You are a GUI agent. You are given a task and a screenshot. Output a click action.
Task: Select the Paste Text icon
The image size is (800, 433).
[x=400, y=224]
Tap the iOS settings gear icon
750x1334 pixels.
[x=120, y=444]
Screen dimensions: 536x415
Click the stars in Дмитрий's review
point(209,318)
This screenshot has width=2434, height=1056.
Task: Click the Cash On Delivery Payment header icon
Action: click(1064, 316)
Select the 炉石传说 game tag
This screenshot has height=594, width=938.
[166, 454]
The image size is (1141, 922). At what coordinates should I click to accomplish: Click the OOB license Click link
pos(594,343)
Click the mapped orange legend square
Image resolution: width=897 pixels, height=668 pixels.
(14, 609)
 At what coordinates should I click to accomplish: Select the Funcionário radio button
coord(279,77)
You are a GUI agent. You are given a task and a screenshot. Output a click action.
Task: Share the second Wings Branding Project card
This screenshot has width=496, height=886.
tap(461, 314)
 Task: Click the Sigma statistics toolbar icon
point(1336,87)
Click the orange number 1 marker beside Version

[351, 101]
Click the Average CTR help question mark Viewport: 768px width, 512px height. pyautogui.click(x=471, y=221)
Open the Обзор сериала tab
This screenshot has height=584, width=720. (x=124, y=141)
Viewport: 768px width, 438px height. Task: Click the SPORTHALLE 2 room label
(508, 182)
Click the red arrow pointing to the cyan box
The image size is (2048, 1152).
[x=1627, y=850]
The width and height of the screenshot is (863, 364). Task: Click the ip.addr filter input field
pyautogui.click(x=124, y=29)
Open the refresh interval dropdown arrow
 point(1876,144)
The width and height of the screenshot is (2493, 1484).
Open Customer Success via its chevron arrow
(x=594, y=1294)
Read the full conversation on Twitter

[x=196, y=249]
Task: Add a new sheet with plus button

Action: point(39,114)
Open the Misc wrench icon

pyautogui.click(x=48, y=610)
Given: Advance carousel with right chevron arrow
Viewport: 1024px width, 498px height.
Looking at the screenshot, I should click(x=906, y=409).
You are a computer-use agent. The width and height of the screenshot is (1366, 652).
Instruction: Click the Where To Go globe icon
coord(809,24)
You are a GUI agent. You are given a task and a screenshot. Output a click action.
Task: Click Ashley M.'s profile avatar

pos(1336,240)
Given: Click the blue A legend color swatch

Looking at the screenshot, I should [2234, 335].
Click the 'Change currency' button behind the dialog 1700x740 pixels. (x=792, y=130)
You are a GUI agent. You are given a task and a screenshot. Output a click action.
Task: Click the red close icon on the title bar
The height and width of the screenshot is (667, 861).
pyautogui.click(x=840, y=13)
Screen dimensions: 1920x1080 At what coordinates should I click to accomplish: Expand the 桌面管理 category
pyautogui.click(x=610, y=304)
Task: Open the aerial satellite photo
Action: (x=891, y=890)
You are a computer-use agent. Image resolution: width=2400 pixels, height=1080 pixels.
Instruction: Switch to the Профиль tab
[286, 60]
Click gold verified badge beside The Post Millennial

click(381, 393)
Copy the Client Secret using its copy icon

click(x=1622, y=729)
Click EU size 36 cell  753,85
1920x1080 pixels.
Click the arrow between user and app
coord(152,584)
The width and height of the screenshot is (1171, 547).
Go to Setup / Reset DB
________
▶ _Required work_: Rewrite the records above, replacing each "chevron arrow" with "chevron icon" and leaving everything else the same.

▶ _Exercise output_:
You are a GUI agent. You are given a task and a screenshot. Output a click action.
Task: Select the Paste Text icon
The image size is (800, 433).
[x=400, y=224]
Tap the iOS settings gear icon
750x1334 pixels.
[x=120, y=444]
Screen dimensions: 536x415
Click the stars in Дмитрий's review
point(209,318)
This screenshot has width=2434, height=1056.
Task: Click the Cash On Delivery Payment header icon
Action: click(1064, 316)
Select the 炉石传说 game tag
This screenshot has height=594, width=938.
[166, 454]
The image size is (1141, 922). At what coordinates should I click to accomplish: Click the OOB license Click link
pos(594,343)
Click the mapped orange legend square
Image resolution: width=897 pixels, height=668 pixels.
(14, 609)
 At what coordinates should I click to accomplish: Select the Funcionário radio button
coord(279,77)
You are a GUI agent. You are given a task and a screenshot. Output a click action.
Task: Share the second Wings Branding Project card
This screenshot has width=496, height=886.
tap(461, 314)
 Task: Click the Sigma statistics toolbar icon
point(1336,87)
Click the orange number 1 marker beside Version

[351, 101]
Click the Average CTR help question mark Viewport: 768px width, 512px height. pyautogui.click(x=471, y=221)
Open the Обзор сериала tab
This screenshot has height=584, width=720. (x=124, y=141)
Viewport: 768px width, 438px height. Task: Click the SPORTHALLE 2 room label
(508, 182)
Click the red arrow pointing to the cyan box
The image size is (2048, 1152).
[x=1627, y=850]
The width and height of the screenshot is (863, 364). Task: Click the ip.addr filter input field
pyautogui.click(x=124, y=29)
Open the refresh interval dropdown arrow
 point(1876,144)
The width and height of the screenshot is (2493, 1484).
Open Customer Success via its chevron icon
(x=594, y=1294)
Read the full conversation on Twitter

[x=196, y=249]
Task: Add a new sheet with plus button

Action: point(39,114)
Open the Misc wrench icon

pyautogui.click(x=48, y=610)
Given: Advance carousel with right chevron icon
Viewport: 1024px width, 498px height.
Looking at the screenshot, I should click(x=906, y=409).
You are a computer-use agent. The width and height of the screenshot is (1366, 652).
Instruction: Click the Where To Go globe icon
coord(809,24)
You are a GUI agent. You are given a task and a screenshot. Output a click action.
Task: Click Ashley M.'s profile avatar

pos(1336,240)
Given: Click the blue A legend color swatch

Looking at the screenshot, I should [2234, 335].
Click the 'Change currency' button behind the dialog 1700x740 pixels. (x=792, y=130)
You are a GUI agent. You are given a task and a screenshot. Output a click action.
Task: Click the red close icon on the title bar
The height and width of the screenshot is (667, 861).
pyautogui.click(x=840, y=13)
Screen dimensions: 1920x1080 At what coordinates should I click to accomplish: Expand the 桌面管理 category
pyautogui.click(x=610, y=304)
Task: Open the aerial satellite photo
Action: (x=891, y=890)
You are a computer-use agent. Image resolution: width=2400 pixels, height=1080 pixels.
Instruction: Switch to the Профиль tab
[286, 60]
Click gold verified badge beside The Post Millennial

click(381, 393)
Copy the Client Secret using its copy icon

click(x=1622, y=729)
Click EU size 36 cell  753,85
1920x1080 pixels.
Click the arrow between user and app
coord(152,584)
The width and height of the screenshot is (1171, 547).
Go to Setup / Reset DB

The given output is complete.